--- Exercise materials Enclosed Below ---
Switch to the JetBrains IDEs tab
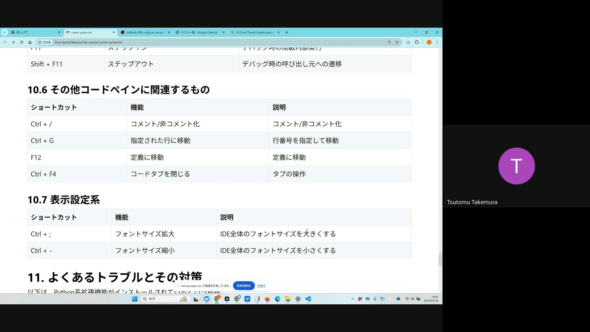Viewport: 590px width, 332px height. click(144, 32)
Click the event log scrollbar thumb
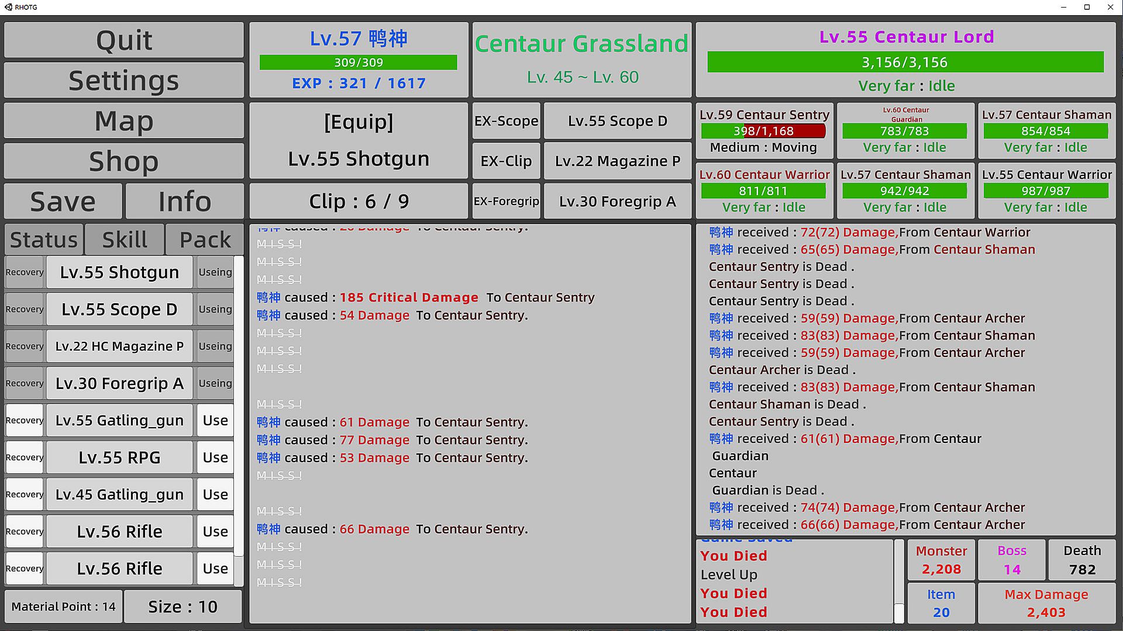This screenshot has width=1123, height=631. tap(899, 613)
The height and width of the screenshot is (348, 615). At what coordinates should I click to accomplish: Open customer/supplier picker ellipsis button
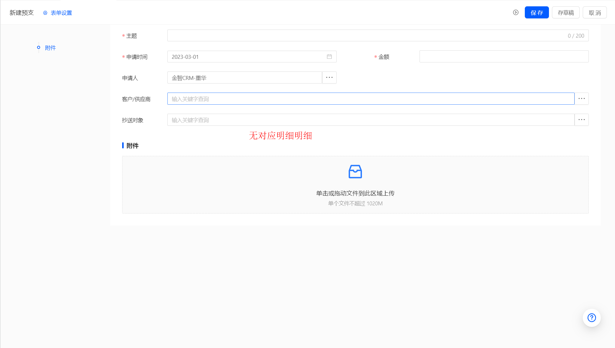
--- End of Enclosed Exercise materials ---
--- Exercise materials Enclosed Below ---
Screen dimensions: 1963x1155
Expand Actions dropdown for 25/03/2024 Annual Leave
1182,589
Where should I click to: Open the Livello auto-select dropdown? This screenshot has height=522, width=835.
--- End of Enclosed Exercise materials ---
= Instructions to follow =
Scan the listing for "should" and copy out each line that has it.

= Result =
The height and width of the screenshot is (348, 615). At what coordinates should I click to accomplish: Open customer/supplier picker ellipsis button
Where should I click to: Open the Livello auto-select dropdown? This screenshot has height=522, width=835.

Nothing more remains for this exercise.